* _Your objective_:
Locate the line that contains "Given: Click the 'refrigeration coils' value" in the entries below, then repeat it and every following line through the line that contains "The height and width of the screenshot is (524, 812).", exactly, and no others.

* _Input_:
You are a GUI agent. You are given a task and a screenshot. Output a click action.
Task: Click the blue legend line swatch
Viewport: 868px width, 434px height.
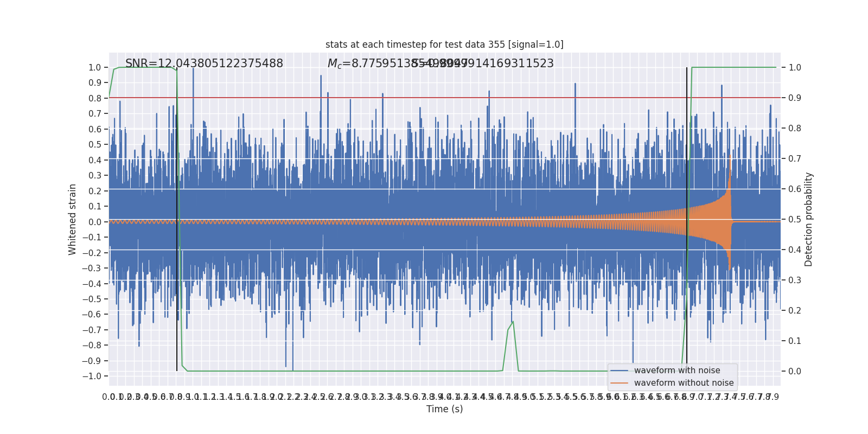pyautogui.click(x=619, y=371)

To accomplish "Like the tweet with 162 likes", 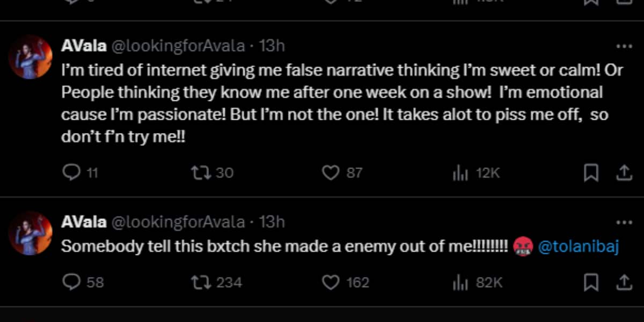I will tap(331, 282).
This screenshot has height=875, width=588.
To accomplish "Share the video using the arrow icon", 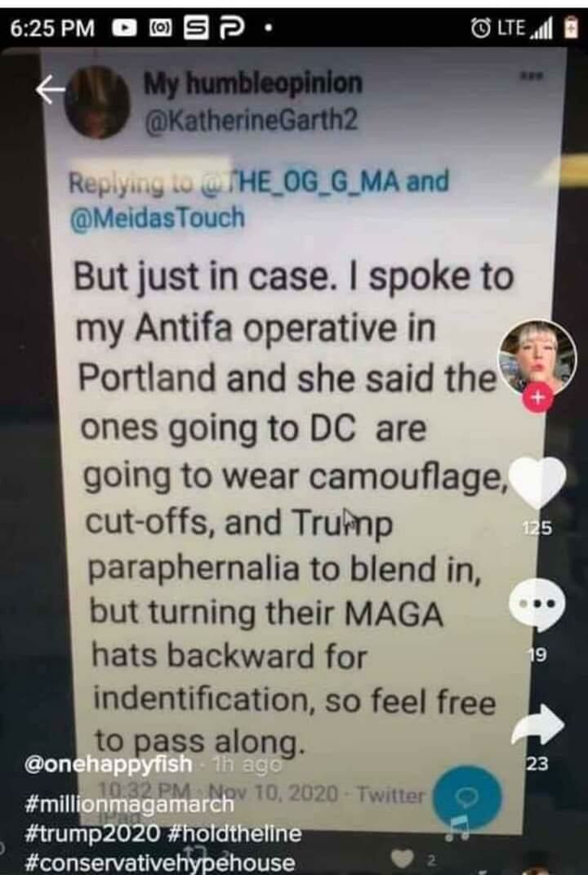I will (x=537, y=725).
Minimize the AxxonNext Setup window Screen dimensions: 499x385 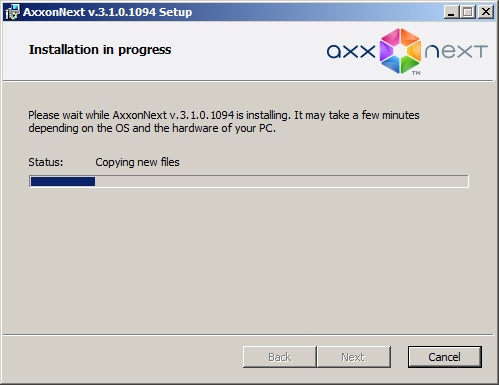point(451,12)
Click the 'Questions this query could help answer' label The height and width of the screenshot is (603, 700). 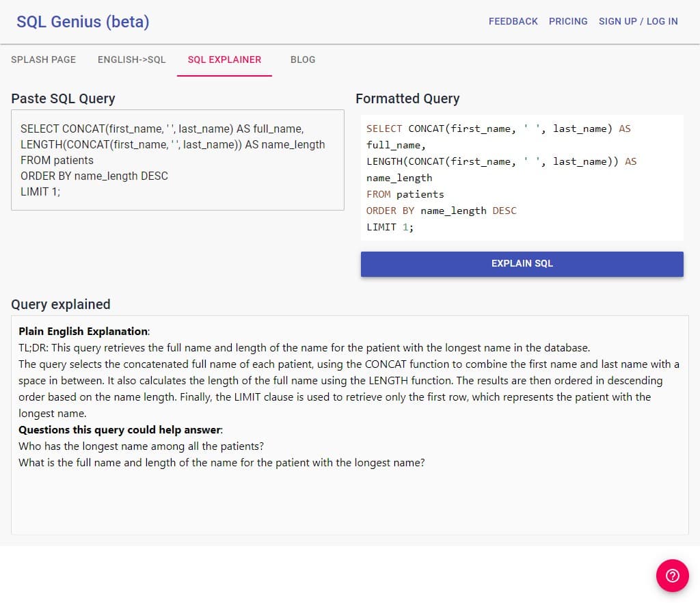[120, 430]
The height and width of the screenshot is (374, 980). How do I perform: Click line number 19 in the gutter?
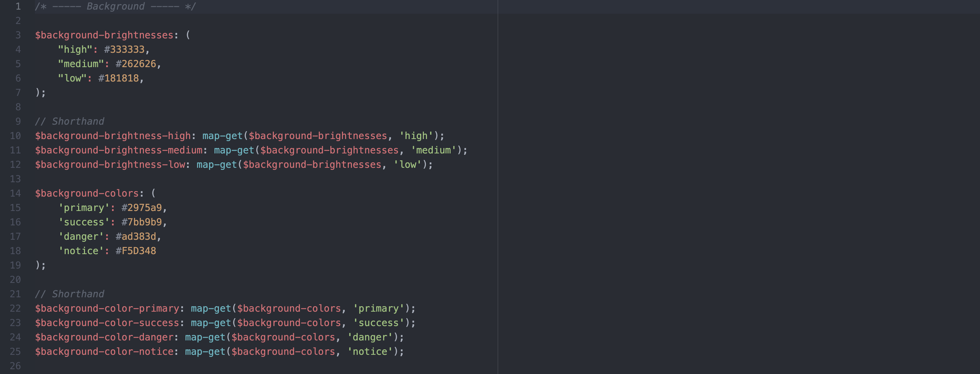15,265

---

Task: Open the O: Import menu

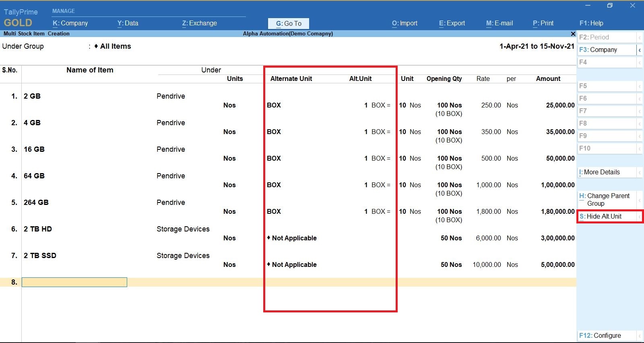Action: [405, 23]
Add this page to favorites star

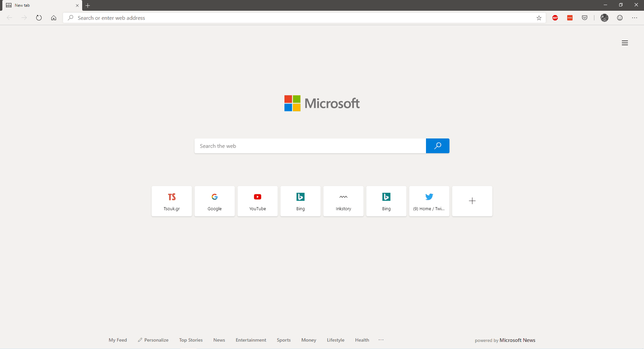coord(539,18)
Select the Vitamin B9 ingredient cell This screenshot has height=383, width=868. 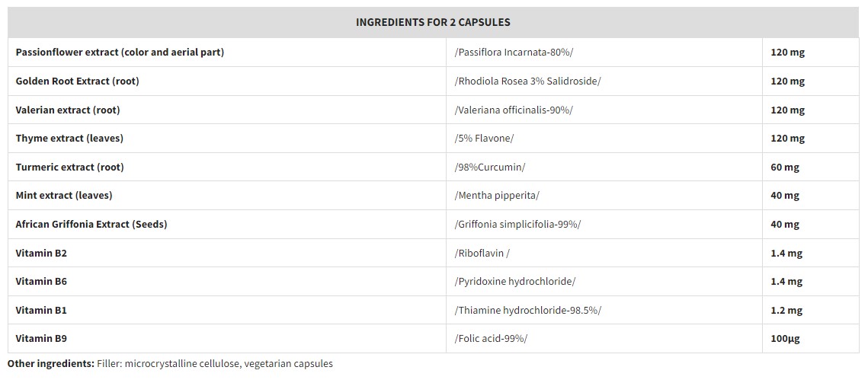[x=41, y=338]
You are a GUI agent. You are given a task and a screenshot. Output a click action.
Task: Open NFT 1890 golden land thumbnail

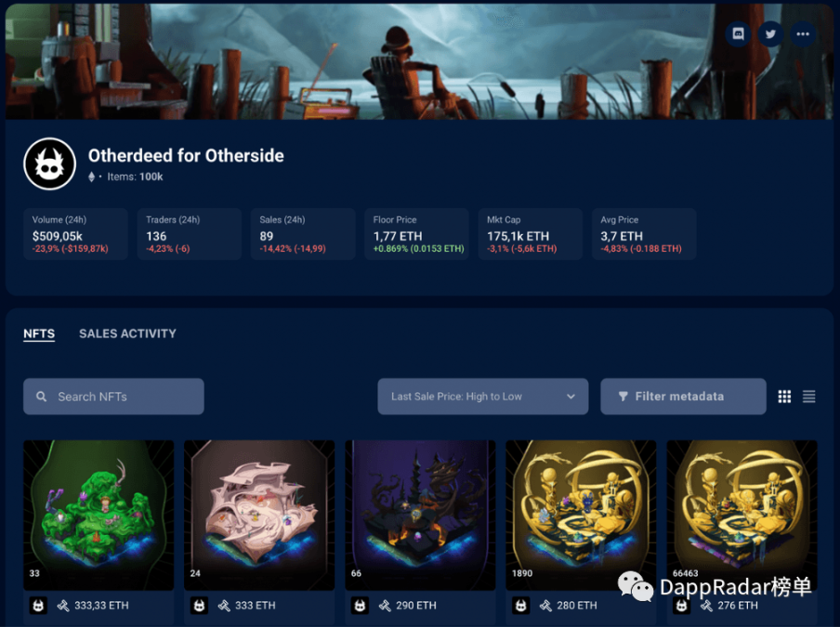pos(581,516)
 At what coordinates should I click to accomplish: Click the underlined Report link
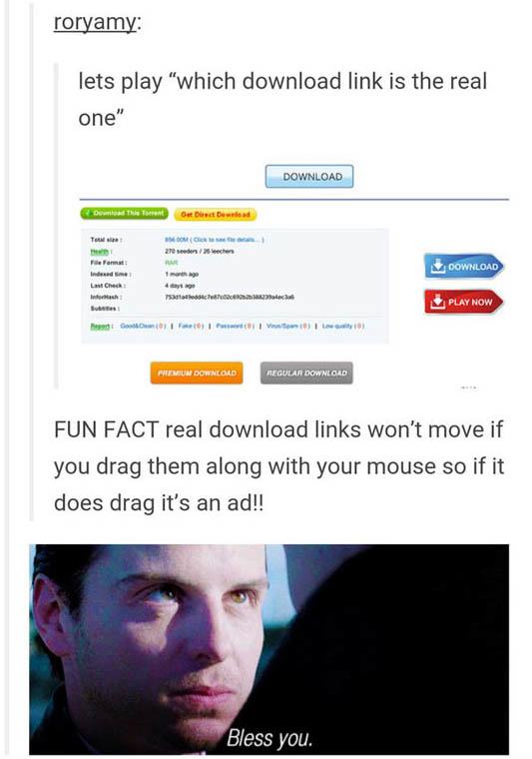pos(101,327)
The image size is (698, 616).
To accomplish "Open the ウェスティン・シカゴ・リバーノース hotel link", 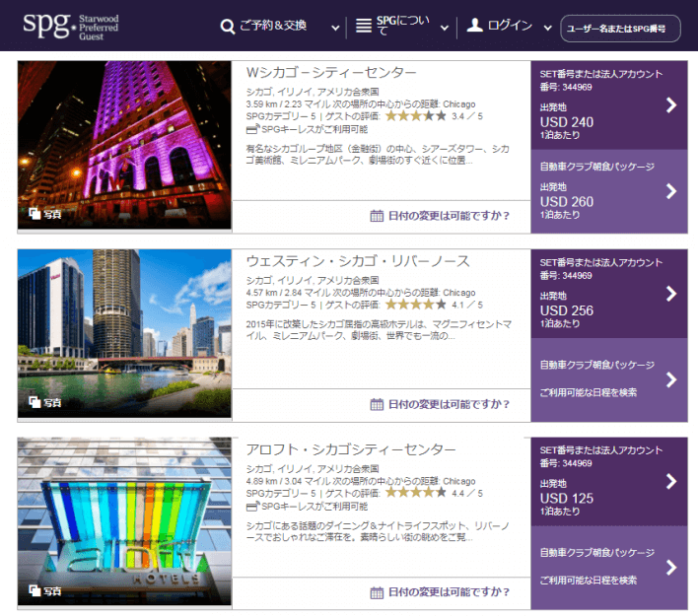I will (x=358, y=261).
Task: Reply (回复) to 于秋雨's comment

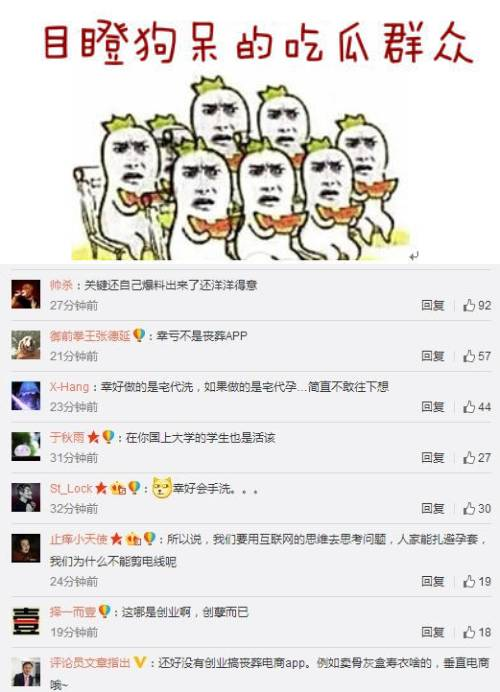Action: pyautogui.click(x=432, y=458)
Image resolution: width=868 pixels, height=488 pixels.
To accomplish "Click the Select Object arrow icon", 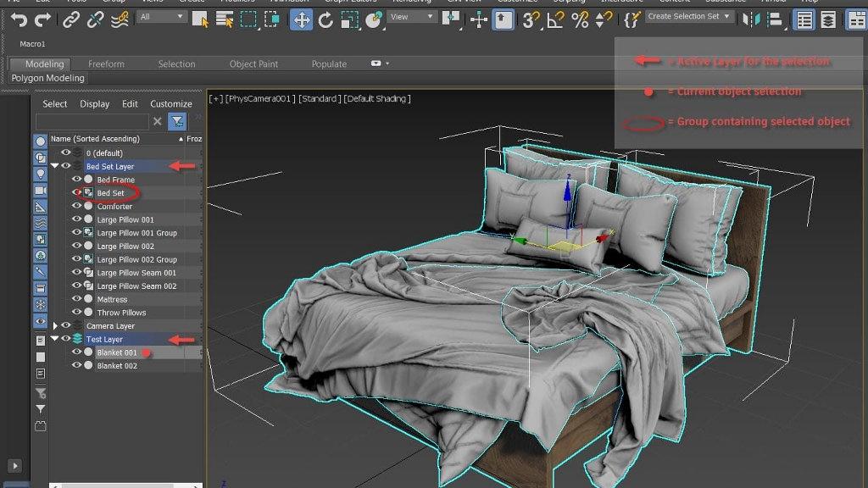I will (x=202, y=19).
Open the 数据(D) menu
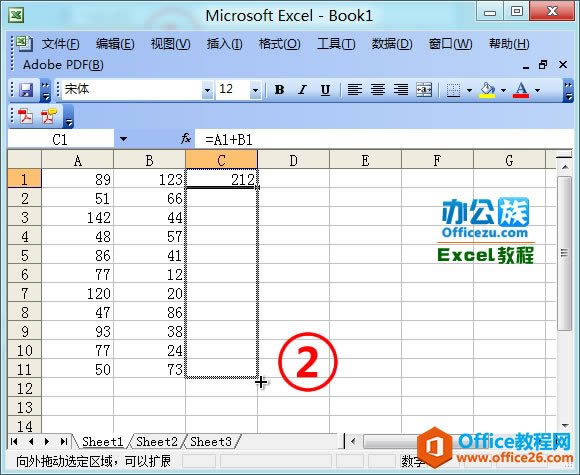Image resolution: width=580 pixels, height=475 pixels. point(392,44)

---

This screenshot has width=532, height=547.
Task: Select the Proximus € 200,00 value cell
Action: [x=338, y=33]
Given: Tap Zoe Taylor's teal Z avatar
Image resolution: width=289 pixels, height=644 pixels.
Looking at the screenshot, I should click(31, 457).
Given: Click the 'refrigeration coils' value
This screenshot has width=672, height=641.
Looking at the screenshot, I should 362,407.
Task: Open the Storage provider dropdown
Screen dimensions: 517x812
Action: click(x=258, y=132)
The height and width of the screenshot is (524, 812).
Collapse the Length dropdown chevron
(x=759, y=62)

* _Exercise output_:
Given: Click the 'refrigeration coils' value
This screenshot has width=672, height=641.
Looking at the screenshot, I should 362,407.
Task: Open the Storage provider dropdown
Screen dimensions: 517x812
Action: click(x=258, y=132)
The height and width of the screenshot is (524, 812).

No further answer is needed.